Activity.
Output every entry exactly as given.

--- Given records ---

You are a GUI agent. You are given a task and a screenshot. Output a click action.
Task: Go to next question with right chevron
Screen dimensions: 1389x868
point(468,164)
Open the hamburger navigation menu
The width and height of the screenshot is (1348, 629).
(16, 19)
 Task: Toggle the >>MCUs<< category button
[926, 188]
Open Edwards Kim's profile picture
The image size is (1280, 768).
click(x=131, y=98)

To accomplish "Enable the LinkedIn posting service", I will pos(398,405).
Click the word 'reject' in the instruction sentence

---

Response to the exercise.
You are a GUI agent. You are given a task and a screenshot. Output a click action.
Task: Go to next question with right chevron
Screen dimensions: 1389x868
point(468,164)
Open the hamburger navigation menu
The width and height of the screenshot is (1348, 629).
(16, 19)
 Task: Toggle the >>MCUs<< category button
[926, 188]
Open Edwards Kim's profile picture
The image size is (1280, 768).
click(x=131, y=98)

To accomplish "Enable the LinkedIn posting service", I will pos(398,405).
Click the word 'reject' in the instruction sentence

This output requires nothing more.